自分ではボーッとしていると思っても、脳は活動を続けている。蓄積していく疲れを取るには、休日に「何もしない」時間をつくることが大切。その際に有効なのが、マインドフルネスと呼ばれる「脳の休息法」だ。

「自分の呼吸や感覚に意識を向けることで、さまよう心を『今ここ』に戻すことができる。それにより、脳の過剰活動が抑えられ、疲労感が消えていきます。

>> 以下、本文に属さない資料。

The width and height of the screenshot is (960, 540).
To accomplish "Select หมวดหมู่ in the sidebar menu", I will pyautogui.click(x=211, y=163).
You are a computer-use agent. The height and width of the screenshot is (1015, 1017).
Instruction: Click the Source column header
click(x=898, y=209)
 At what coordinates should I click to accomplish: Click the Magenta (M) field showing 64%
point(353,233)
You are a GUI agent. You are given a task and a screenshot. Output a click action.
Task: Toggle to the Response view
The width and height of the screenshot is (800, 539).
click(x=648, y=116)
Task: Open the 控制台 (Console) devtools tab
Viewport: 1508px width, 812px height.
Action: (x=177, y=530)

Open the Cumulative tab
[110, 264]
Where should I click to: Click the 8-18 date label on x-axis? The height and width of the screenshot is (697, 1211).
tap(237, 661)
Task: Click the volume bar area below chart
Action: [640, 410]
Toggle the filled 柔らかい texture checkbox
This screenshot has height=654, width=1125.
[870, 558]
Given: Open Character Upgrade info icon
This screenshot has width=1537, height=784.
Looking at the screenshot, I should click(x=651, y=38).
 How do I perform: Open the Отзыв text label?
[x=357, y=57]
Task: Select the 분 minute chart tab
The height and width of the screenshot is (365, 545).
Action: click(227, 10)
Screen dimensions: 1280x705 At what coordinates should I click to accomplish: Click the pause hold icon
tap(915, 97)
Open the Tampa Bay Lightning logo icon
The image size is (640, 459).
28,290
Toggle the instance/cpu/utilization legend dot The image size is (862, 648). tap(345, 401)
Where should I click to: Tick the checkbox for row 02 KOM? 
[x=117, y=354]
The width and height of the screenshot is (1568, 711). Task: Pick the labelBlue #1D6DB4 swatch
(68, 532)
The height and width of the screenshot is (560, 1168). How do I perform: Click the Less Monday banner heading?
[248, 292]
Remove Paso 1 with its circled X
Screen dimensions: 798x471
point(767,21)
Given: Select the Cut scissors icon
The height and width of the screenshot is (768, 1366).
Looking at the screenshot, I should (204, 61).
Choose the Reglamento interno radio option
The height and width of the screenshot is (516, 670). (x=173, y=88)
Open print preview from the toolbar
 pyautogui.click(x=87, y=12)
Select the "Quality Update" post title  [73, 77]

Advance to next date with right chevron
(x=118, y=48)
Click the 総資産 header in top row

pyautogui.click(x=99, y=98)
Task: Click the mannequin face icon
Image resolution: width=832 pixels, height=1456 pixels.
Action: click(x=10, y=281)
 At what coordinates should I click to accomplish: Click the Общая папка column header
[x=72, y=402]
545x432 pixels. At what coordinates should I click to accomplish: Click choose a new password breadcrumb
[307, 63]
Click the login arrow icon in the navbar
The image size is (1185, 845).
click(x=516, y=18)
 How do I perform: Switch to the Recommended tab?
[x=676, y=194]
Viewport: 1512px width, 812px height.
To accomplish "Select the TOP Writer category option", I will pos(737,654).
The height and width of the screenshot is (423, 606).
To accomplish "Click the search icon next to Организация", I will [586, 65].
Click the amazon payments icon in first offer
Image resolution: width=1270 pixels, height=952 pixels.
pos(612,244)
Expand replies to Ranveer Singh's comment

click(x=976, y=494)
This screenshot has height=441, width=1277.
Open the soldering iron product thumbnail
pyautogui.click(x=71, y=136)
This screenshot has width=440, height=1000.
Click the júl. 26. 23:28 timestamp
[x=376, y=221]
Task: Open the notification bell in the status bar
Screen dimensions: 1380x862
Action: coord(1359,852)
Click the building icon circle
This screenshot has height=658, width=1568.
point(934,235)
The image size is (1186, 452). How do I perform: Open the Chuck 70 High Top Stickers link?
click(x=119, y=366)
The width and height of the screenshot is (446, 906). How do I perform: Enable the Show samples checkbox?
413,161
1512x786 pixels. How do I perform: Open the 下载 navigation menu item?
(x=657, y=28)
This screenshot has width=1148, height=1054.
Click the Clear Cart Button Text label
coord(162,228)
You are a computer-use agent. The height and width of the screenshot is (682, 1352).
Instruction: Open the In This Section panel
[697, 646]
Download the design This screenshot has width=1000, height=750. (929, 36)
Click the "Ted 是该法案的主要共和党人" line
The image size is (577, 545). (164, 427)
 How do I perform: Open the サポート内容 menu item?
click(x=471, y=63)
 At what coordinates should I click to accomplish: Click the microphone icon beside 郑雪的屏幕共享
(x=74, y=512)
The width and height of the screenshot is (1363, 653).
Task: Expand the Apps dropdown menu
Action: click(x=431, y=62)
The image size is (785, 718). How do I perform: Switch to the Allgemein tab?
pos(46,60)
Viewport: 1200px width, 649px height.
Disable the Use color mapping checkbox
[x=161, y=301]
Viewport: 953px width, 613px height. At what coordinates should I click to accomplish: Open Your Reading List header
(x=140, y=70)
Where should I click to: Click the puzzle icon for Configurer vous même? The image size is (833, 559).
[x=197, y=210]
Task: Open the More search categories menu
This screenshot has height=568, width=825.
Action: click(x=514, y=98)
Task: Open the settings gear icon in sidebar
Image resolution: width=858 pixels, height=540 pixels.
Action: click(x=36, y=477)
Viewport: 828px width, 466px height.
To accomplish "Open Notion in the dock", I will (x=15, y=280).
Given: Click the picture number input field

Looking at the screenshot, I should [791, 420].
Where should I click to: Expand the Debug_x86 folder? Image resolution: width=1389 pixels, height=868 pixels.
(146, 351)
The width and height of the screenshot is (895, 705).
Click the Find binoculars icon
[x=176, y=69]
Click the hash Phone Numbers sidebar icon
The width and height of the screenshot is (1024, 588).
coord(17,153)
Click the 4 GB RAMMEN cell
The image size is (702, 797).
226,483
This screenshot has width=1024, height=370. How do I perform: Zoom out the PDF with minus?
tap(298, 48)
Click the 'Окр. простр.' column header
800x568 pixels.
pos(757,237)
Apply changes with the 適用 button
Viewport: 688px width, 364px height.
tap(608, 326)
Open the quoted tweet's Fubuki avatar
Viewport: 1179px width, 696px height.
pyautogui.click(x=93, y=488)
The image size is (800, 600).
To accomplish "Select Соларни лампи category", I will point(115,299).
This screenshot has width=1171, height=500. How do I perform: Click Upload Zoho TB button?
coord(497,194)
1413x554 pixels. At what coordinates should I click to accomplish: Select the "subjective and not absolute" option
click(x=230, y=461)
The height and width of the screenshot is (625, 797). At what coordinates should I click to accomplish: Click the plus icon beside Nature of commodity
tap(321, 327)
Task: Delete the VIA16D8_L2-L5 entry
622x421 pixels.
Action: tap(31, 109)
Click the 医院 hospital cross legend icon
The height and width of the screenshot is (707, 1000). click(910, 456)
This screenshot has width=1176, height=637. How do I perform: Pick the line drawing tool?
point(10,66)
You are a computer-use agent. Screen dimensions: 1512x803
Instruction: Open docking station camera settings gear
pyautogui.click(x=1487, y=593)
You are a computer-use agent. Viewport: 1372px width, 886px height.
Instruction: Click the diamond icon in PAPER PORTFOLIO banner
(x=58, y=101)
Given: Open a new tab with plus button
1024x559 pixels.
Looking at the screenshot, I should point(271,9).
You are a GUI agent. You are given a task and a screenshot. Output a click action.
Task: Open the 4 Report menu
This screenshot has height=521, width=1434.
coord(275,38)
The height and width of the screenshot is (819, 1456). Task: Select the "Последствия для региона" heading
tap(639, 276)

続けていくことで、仕事のパフォーマンスも、休日の充実度もアップするはずです」

久賀谷さんが提案するマインドフルネスメニューを紹介しよう。

悩み:週末にやらなくちゃいけないことばかり浮かぶ…

→「マインドフルネス呼吸法」で脳を鎮める

[効果:感情が穏やかに・雑念がスッキリ・ストレス低減]

1.基本の姿勢をとる

椅子に座る。背筋は軽く伸ばし、背もたれから離す。手は太ももの上に置き、脚は組まない。静かに目を閉じる。

基本の姿勢

2.体の感覚に意識を向ける

足の裏が床に着いている感覚、お尻が椅子に触れている感覚、体が地球に引っ張られる重力の感覚などに意識を向ける。

体の感覚に意識を向ける

3.呼吸に注意を向ける

鼻呼吸がおすすめ。鼻を通る空気や、息を吸ったり吐いたりすることで胸やお腹が動く感覚、吸う息と吐く息の温度の違いなどに意識を向ける。「深呼吸をしたり、無理に呼吸をコントロールしたりする必要はありません」

4.雑念は「認めてあげる」

悩み事や今日あったこと、やらなくてはいけないTO DOなどが浮かんだら、「雑念が浮かんだな」と思って、再び注意を呼吸に戻す。

悩み:仕事のトラブルが頭をグルグル…

→「マインドフルネス呼吸法」 + 「モンキーマインド解消法」で考え方をチェンジ

[効果:グルグル思考が止まる・集中力が高まる・自己嫌悪がなくなる]

1.マインドフルネス呼吸法を10分続ける

基本のマインドフルネス呼吸法で「いまここ」に意識を向けることで、過去の出来事や未来の不安などに向かっていた心を「現在」に戻す。

2.「賢者の目線」で考える

尊敬する人や、歴史上の偉人、憧れの先輩だったらどう考えるか想像してみる。「物事を違う角度から見ることで、凝り固まった考え方から解き放たれます」

「賢者の目線」で考える

3.思考にラベルを貼って「捨てる」

頭の中をグルグルしている物事に「A」「B」「C」などラベルを貼る。「何度も同じことを考えている事実に気づきやすくなります」。その上で、「もう十分に考えた」と思ったら、思考を頭の外に送り出す自分を想像する。